Flint's weekly bazaar used to boast up to 30 stalls each Friday, but the number has dwindled to two or three.
Stallholders, who launched a petition to save the market, have argued it brings people into the town centre.
But a report submitted to Flintshire council said it does "not add sufficiently to the vitality or vibrancy of the town".
The document, put before the authority's scrutiny committee, external, said it was uneconomical to close a road for the market.
It also said "the small number of traders and stalls" did not do much to boost the town centre's appeal.
'Not sustainable'
Ward councillor Ian Roberts said closing Church Street every Friday costs £10,000 a year.
This, combined with the impact on parking, traffic, and loss of trade for shopkeepers on the street "simply can't be justified for two or three stalls", he said.
"Nobody would fight harder than me to keep facilities in Flint, but the numbers of stalls and the footfall of shoppers simply isn't sustainable any longer," he said.
A charter to hold a market was first awarded to Flint over 700 years ago.

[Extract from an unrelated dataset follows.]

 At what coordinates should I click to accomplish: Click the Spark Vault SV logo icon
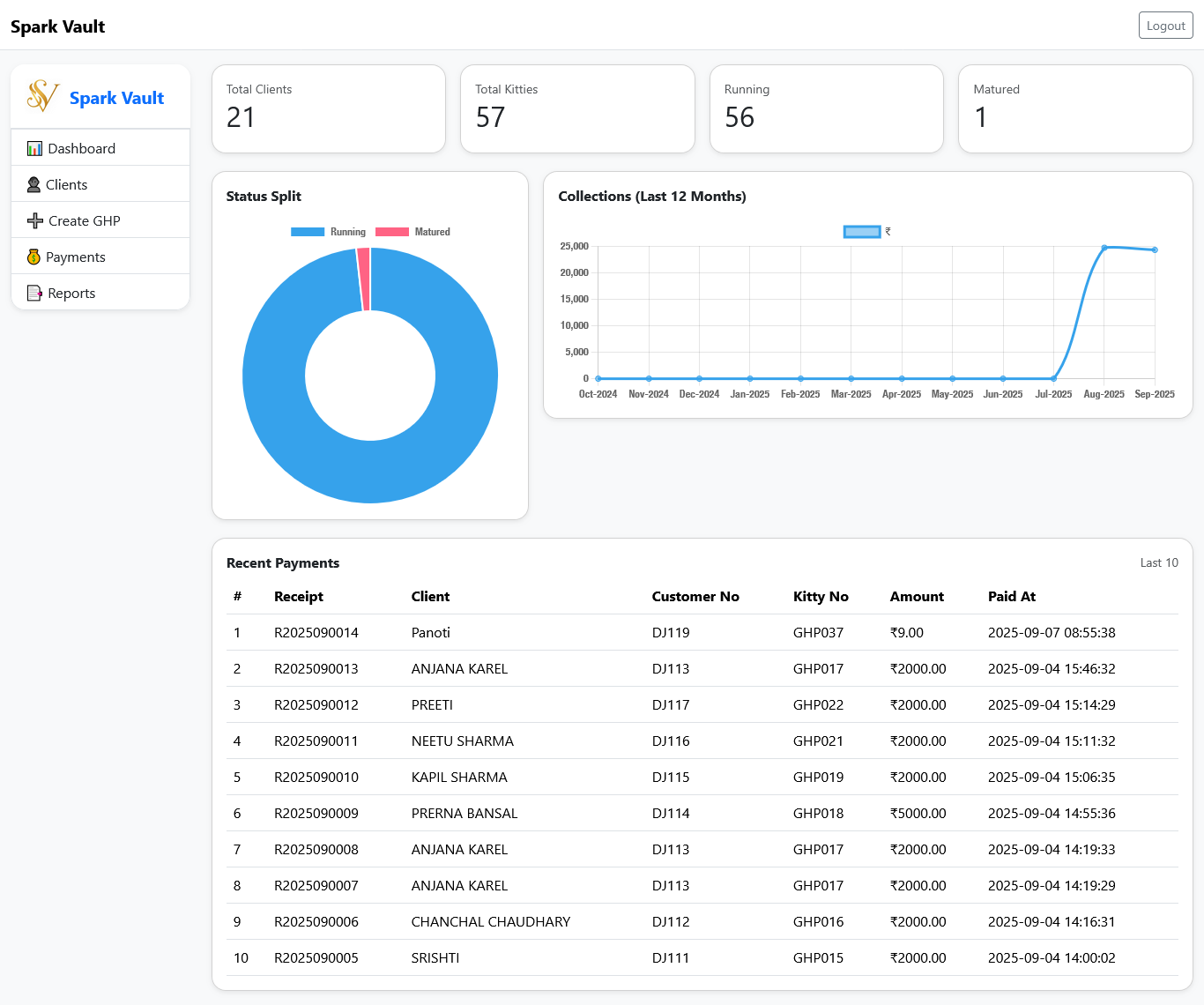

Following a hiatus in the first half of the 20th Century, it was revived after World War Two and thrived for several decades.
It was relocated to Church Street six years ago in an effort to revive its flagging fortunes, but numbers failed to improve.

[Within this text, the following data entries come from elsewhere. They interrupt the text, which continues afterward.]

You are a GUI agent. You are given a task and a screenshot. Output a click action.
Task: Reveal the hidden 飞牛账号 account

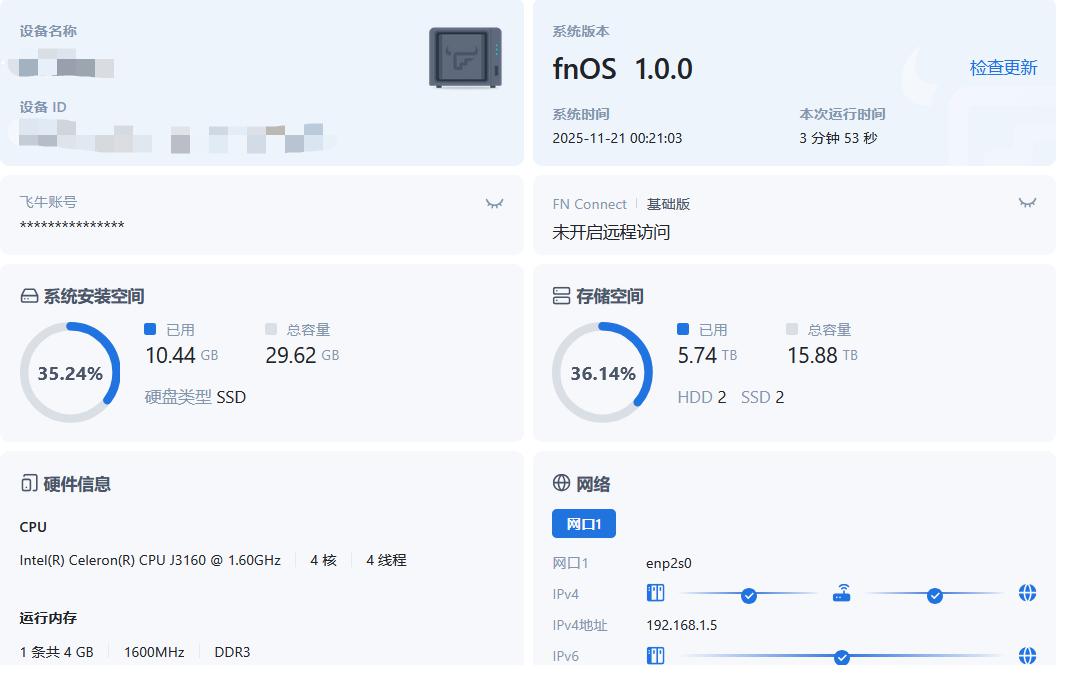pyautogui.click(x=494, y=203)
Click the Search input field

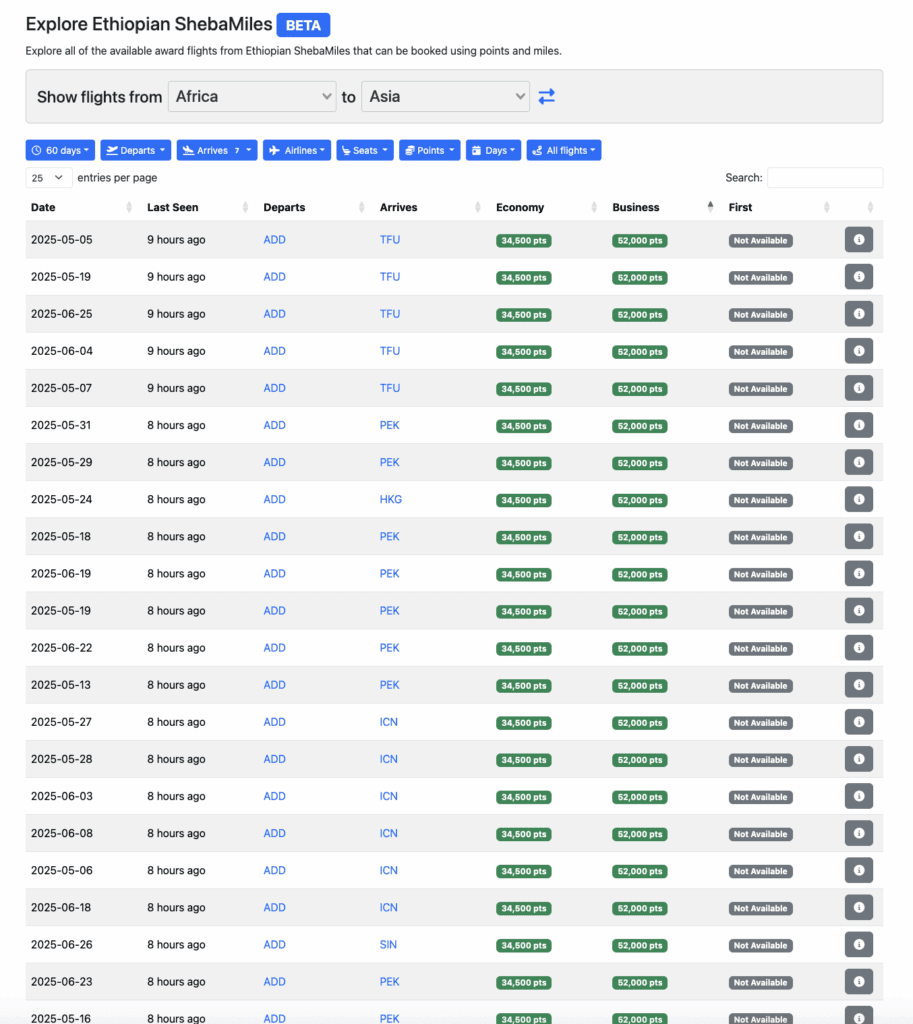point(824,177)
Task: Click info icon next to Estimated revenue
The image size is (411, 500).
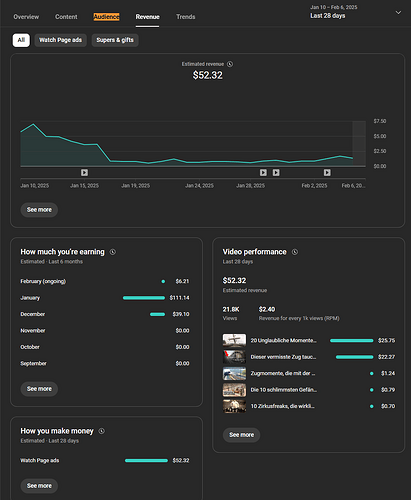Action: coord(230,64)
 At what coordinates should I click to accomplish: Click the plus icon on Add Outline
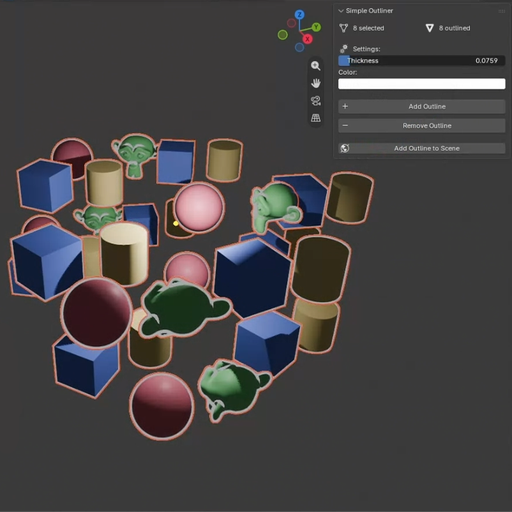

When a petition to save it was launched in November, stallholder Steve 'Sweets' Branney said: "We feel it brings people into town on a Friday."
Flintshire County Council's cabinet will vote on the closure on Tuesday, 20 March.
The same scrutiny report recommends that Holywell's market should remain open in the short-term, and that the running of Connah's Quay market should be transferred from the county to town council.